Fig. 1. Still from Stalker (1979)

Andrei Tarkovsky pays particular attention to the materiality of his films, to the constitution of a physical context within which his characters move. This physical context takes form through the positioning of objects chosen with great care and with a special concern for the material effects of the surfaces—floors, walls—that surround them. His films thereby take on a resolutely haptic dimension. Tarkovsky’s cinema, is, however, overtly religious, sometimes described as cinema of the invisible, and it seems in many of its aspects to aim at a form of immateriality more than a description of the real world and of the quite tangible things that populate that world.
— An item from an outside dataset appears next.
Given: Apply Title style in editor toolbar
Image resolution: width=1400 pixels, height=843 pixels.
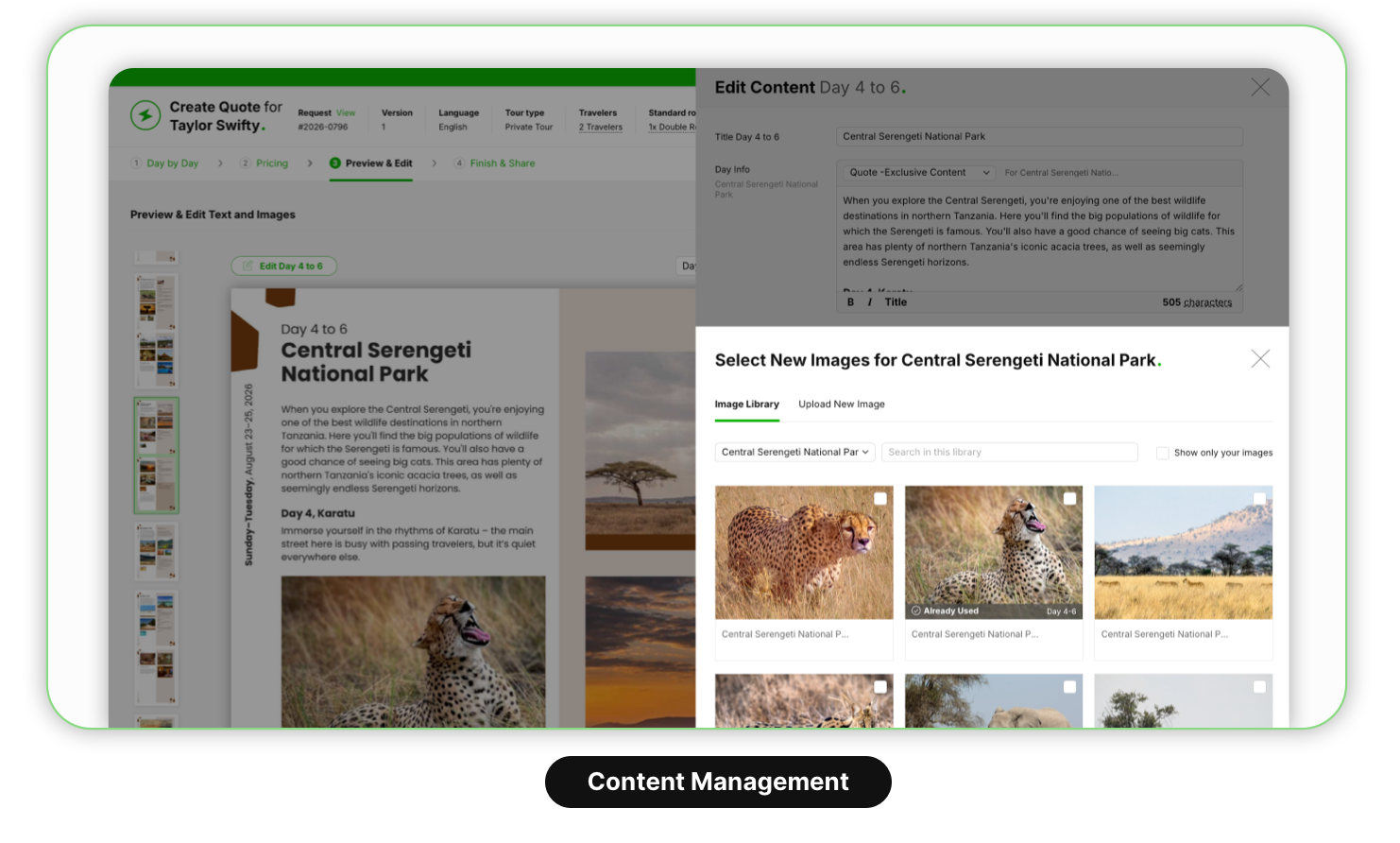Looking at the screenshot, I should point(896,302).
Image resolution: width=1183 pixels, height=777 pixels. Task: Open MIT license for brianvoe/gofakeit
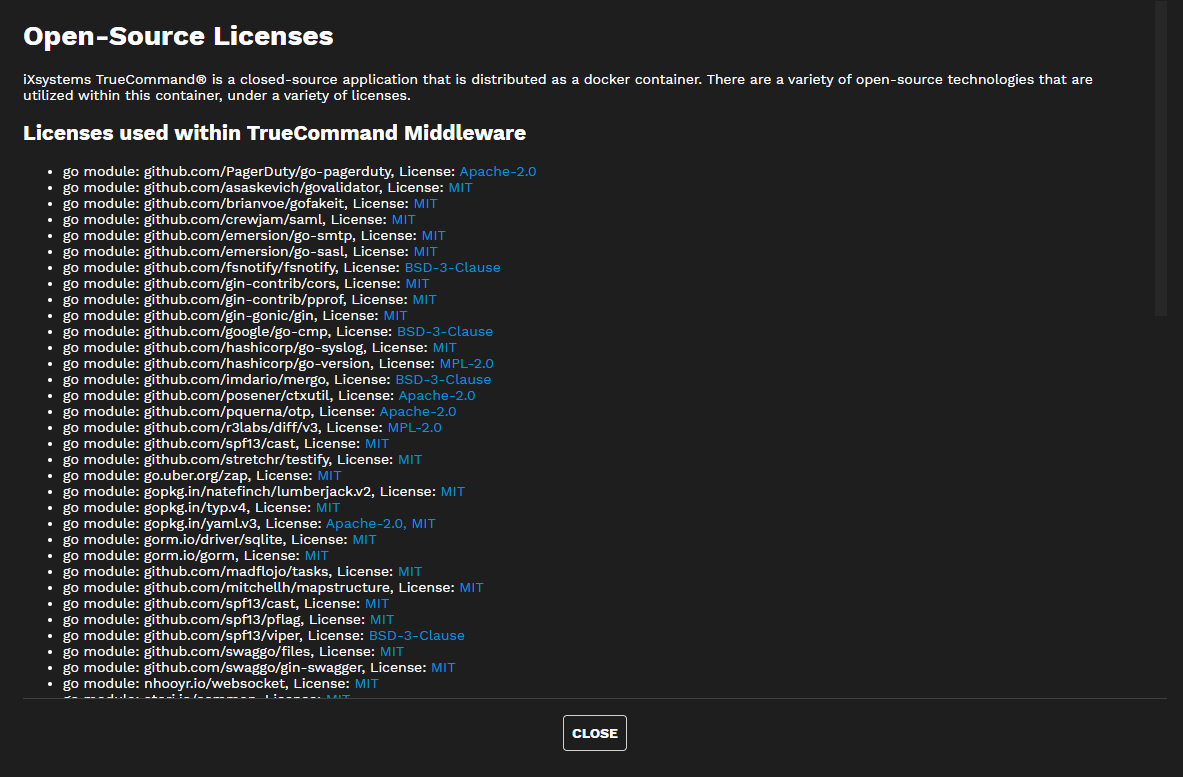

These things can sometimes take on a symbolic function, as Jacques Aumont has emphasized in his analysis of a scene from Stalker. In a long vertical traveling shot, this scene shows a sequence of objects abandoned in the Zone that borders on the kind of “montage of objects” found in Dutch painting.[ref]Jacques Aumont, Matière d’image (Paris: Images modernes, 2005).[/ref] Showing weapons, pages of a calendar, syringes, and coins, as well as a reproduction of the John the Baptist from the Gand Altarpiece, this sequence of objects may be said to take on, quite specifically, the meaning of a vanity. As for the reproduction of Van Eyck’s work, qua damaged image of a witness of God reduced to the rank of an object and covered with sludge and refuse, it may be said to have certain similarities to that of the Stalker himself, wracked at the time with doubt. The example of Stalker is far from a hapax in Tarkovsky’s work: other examples of “montages of objects” echoing the narrative may be identified, beginning with a shot from Nostalghia. While the main character, a Russian musicologist suffering from his exile in Italy, wanders drunkenly amid some ruins and falls asleep, the camera lingers over a vodka bottle and a book on fire—a collection of poems by Arseny Tarkovsky translated into Italian, which this character had been offered as a gift at the start of the film, only to turn it down, arguing the untranslatableness of poetry. This shot echoes another, similar one, at the start of the film, which shows a Bible and a bottle of water: it echoes, in an almost literal way, the main character’s own disarray, his difficult connection to Italy, and the piercingly intense nostalgia he feels for Russia.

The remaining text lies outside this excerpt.